PROBLEM
Answer these from the passage on the Greek wedding procession:
(a) What term names the leader of the procession?
(b) What items did the women carry in their baskets and vases?
(c) Whose homecoming is the wedding procession compared to?

The honored participants in the procession included the amphithales; the proegetes, leader of the procession; paides propempontes, young boys; the paroxos or paranumphos, the groom’s attendant; and the numpheutria and other friends. Sometimes an entire town would join. Women with baskets and vases would also accompany the procession. In these baskets and vases were such items as sandals, quinces, roses, violets and fruits. These things would then be thrown at the couple, so that the procession resembled a fullobolia, victory procession. Avagianou explains that this “perhaps had an aggressive purpose, although we cannot ignore the sexual content attributed to apples and flowers by the ancient Greeks.”30 Men with musical instruments in the procession would provide the music for the hymenaioi, songs, that celebrated the couple and especially the bride’s contribution to the union.31

The wedding procession has parallels with other rituals. It is similar to the triumphant homecoming of victors at the Panhellenic games. The wedding carries the same significance for the bride that the victory does for the victor. As mentioned above, the pelting of the bride with flowers and fruits parallels the fullobolia of the victory procession.

SOURCE MATERIAL
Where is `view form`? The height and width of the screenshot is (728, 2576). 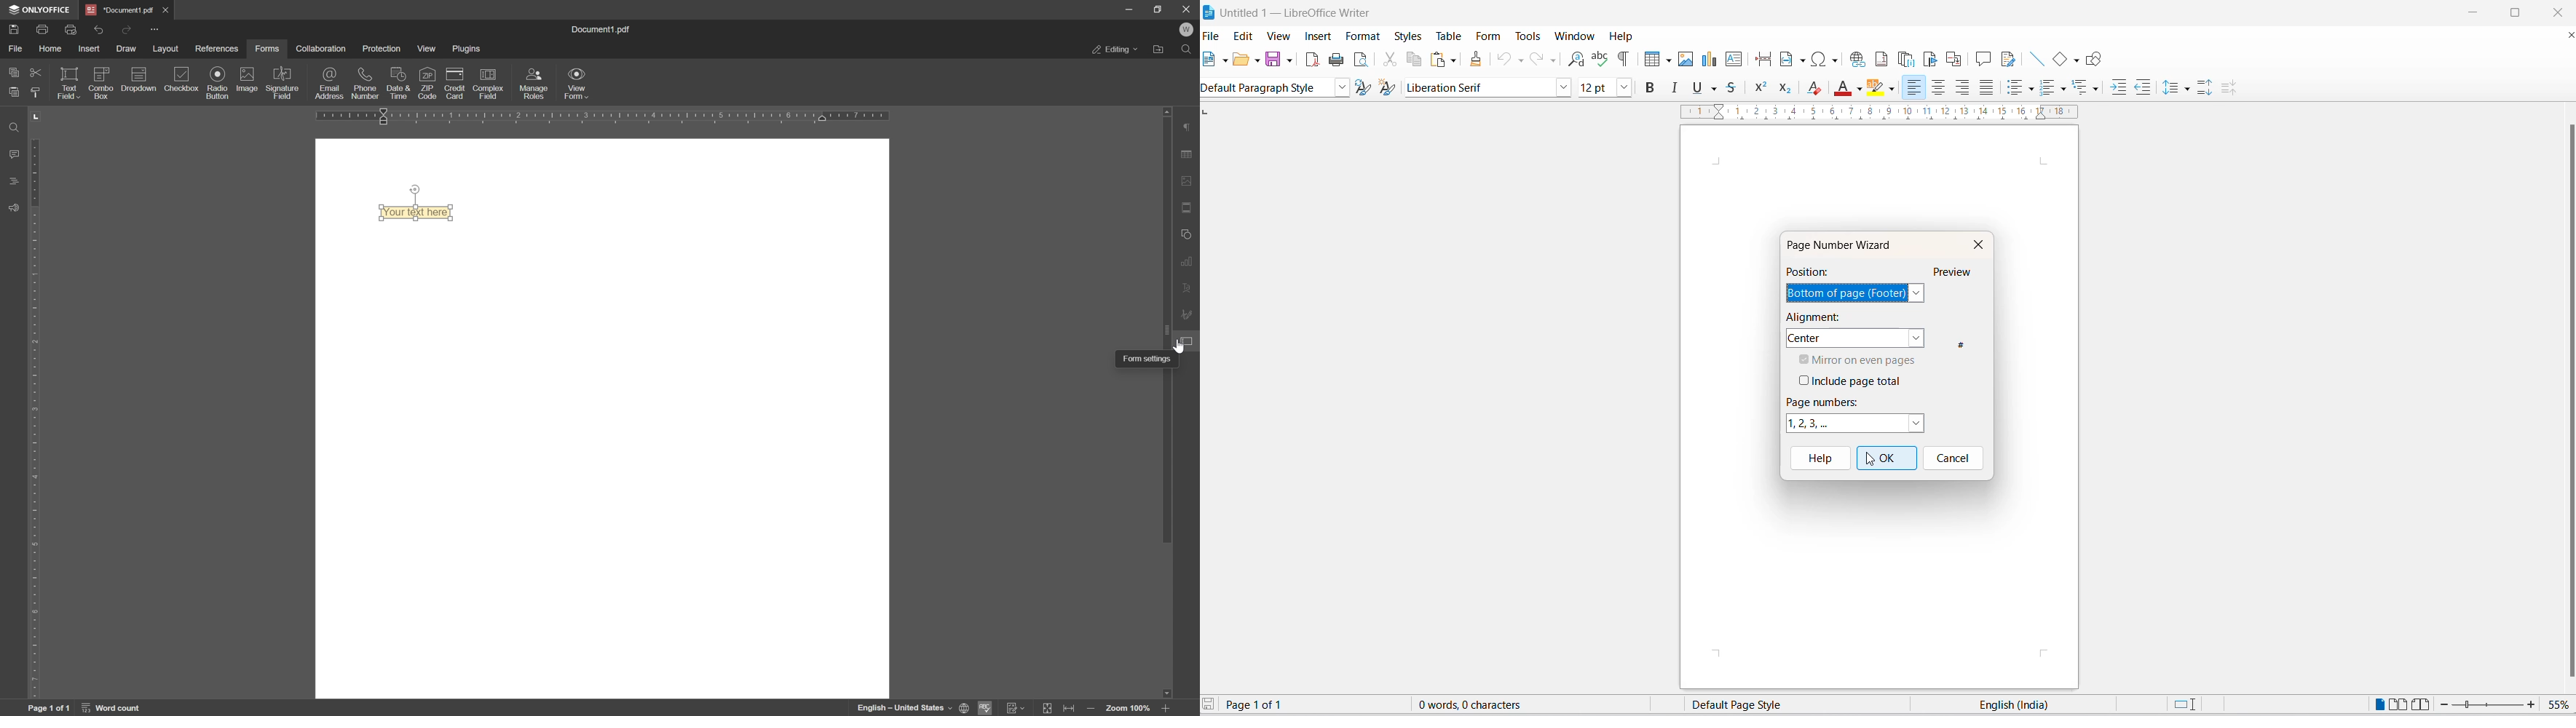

THE RESULT
(a) The proegetes.
(b) Sandals, quinces, roses, violets and fruits.
(c) The triumphant homecoming of victors at the Panhellenic games.